Stored data entries:

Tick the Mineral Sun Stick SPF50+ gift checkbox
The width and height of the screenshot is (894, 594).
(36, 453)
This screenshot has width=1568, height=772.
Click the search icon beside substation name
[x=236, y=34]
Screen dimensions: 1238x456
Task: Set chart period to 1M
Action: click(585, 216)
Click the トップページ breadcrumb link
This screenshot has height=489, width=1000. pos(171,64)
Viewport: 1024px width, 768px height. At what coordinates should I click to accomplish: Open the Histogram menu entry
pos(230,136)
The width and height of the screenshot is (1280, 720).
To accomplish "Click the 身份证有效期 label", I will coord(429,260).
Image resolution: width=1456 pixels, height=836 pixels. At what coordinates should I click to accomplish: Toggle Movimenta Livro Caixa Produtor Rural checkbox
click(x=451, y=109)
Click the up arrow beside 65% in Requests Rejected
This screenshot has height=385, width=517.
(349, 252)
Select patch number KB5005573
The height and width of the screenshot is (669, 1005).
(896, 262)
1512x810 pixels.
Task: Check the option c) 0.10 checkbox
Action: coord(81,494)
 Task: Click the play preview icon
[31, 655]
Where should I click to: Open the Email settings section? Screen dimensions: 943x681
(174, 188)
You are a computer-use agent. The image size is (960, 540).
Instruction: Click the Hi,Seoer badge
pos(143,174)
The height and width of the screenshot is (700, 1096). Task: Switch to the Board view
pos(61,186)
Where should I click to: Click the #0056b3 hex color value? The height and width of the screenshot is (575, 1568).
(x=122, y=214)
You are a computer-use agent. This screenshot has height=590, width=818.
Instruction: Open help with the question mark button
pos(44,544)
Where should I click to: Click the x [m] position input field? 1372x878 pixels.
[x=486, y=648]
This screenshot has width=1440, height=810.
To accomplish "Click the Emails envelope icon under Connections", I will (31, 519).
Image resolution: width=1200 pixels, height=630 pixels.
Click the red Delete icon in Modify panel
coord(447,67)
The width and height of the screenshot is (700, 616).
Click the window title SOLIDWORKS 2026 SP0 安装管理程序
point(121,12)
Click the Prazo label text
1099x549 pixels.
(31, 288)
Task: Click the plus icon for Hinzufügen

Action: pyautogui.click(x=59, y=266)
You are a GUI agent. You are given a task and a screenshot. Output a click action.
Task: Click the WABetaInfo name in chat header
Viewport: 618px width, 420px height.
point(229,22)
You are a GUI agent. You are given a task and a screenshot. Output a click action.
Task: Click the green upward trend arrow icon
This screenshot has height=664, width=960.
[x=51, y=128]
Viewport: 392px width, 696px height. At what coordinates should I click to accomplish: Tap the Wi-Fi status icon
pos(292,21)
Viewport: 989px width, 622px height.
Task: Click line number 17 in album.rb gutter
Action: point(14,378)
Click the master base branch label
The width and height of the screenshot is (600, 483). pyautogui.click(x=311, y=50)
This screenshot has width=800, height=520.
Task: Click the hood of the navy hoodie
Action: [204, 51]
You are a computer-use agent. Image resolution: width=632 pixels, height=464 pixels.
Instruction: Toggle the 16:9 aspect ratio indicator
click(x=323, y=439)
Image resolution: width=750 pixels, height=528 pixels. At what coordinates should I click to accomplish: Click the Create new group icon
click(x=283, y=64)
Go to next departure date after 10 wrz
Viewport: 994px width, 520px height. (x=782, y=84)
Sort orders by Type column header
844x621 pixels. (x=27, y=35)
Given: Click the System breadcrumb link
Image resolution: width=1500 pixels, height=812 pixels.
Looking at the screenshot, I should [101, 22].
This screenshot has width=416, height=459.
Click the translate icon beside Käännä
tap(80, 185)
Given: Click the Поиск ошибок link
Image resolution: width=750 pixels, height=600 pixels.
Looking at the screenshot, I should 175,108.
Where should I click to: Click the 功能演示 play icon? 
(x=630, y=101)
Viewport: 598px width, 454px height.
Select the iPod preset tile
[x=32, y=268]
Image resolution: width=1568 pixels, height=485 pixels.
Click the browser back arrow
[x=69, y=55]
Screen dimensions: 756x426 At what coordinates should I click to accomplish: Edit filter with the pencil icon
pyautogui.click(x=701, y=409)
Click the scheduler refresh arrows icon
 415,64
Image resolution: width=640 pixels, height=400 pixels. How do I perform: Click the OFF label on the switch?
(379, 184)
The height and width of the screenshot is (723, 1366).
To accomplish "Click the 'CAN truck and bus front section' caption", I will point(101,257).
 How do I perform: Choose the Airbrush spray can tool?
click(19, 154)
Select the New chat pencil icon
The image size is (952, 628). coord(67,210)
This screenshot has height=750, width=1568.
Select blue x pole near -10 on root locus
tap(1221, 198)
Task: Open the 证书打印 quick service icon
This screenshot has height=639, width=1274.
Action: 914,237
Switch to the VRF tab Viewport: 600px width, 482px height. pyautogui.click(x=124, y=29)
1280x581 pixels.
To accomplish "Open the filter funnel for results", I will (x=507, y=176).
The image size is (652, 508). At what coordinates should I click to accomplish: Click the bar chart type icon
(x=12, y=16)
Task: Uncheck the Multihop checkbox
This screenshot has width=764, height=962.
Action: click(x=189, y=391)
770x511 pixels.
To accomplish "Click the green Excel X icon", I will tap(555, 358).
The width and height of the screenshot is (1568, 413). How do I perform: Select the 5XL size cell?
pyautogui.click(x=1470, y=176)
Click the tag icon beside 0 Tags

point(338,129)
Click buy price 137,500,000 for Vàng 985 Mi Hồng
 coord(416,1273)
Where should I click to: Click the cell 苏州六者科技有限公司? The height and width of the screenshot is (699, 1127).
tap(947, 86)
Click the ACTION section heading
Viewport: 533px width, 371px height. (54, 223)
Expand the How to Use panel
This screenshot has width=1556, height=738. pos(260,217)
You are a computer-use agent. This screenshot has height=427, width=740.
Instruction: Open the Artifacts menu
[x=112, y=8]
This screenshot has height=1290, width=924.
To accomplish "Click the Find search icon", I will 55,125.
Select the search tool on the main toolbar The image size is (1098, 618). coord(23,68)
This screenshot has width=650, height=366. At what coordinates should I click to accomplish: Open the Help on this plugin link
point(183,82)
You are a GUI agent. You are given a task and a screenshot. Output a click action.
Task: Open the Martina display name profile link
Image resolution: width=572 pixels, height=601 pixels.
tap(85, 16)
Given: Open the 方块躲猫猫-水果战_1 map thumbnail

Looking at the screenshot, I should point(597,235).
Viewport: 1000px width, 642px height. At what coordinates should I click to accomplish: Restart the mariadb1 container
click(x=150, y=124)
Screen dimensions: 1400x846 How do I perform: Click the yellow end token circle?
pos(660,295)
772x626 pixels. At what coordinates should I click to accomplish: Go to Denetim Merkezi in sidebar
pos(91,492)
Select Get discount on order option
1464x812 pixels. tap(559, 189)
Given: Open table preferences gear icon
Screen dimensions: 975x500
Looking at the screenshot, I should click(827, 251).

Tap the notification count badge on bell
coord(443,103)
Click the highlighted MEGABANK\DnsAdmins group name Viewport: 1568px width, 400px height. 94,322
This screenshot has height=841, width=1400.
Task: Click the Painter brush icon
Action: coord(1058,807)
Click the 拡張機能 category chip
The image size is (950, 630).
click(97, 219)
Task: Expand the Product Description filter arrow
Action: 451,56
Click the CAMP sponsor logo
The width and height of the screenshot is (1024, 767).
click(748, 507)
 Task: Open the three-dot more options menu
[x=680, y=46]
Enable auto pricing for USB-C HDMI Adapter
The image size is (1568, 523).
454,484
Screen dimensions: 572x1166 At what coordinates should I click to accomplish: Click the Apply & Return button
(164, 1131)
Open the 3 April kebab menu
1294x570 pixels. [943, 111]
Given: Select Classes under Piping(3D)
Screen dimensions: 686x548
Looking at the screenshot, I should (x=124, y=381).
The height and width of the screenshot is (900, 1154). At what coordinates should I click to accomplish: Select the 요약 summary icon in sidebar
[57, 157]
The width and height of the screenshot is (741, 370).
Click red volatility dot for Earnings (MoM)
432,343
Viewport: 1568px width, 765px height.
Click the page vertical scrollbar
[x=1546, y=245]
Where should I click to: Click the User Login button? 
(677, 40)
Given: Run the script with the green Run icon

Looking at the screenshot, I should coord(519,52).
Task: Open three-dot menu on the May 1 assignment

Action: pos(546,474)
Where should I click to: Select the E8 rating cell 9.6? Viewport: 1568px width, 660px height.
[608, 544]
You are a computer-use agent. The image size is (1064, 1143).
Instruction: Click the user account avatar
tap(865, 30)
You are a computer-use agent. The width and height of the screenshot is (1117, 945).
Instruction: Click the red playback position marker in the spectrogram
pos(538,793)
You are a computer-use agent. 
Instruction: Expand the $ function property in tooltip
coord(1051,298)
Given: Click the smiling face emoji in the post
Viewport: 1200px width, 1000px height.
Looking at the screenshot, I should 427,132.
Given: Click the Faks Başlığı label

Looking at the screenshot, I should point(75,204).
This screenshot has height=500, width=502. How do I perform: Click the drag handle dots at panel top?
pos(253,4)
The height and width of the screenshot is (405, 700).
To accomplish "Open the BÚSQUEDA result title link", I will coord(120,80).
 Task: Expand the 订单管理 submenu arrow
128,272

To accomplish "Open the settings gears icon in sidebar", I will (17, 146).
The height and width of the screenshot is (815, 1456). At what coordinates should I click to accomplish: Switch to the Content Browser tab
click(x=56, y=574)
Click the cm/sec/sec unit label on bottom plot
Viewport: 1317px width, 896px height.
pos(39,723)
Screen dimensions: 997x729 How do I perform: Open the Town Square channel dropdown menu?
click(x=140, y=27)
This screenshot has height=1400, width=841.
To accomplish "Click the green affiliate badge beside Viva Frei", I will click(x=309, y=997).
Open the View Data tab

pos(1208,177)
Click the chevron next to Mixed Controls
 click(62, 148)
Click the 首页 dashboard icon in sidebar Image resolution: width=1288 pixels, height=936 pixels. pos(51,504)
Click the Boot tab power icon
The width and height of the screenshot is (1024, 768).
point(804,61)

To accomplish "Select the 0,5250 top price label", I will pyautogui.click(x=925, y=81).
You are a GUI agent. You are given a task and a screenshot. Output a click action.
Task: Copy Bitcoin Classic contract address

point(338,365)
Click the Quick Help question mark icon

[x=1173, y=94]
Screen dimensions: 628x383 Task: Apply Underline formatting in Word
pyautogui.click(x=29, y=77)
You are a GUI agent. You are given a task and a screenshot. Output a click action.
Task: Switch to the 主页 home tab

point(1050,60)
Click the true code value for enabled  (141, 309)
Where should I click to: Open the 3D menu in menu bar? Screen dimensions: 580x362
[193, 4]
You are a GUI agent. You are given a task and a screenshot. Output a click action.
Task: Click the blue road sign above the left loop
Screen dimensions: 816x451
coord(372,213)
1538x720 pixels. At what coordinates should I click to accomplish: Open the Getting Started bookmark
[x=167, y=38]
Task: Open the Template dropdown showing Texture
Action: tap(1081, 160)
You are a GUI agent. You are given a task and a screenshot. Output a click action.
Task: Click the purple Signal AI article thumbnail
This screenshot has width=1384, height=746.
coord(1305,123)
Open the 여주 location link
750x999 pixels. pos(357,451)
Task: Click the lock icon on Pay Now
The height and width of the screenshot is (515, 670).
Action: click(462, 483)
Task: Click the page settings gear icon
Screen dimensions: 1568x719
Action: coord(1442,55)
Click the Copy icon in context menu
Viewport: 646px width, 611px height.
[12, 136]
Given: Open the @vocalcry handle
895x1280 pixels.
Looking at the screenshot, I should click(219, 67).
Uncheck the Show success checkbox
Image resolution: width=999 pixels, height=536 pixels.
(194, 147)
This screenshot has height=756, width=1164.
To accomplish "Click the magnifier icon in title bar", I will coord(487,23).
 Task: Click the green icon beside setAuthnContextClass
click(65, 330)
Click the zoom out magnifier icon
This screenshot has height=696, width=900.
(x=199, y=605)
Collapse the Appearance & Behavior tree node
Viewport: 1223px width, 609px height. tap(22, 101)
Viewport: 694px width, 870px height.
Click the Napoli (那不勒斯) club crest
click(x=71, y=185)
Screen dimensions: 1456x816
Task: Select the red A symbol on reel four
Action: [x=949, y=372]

HOW TO COMPLETE THIS TASK:
Report each line of the entries where the word "Uncheck" occurs.

YOUR SOLUTION:
Task: Uncheck the Multihop checkbox
Uncheck the Show success checkbox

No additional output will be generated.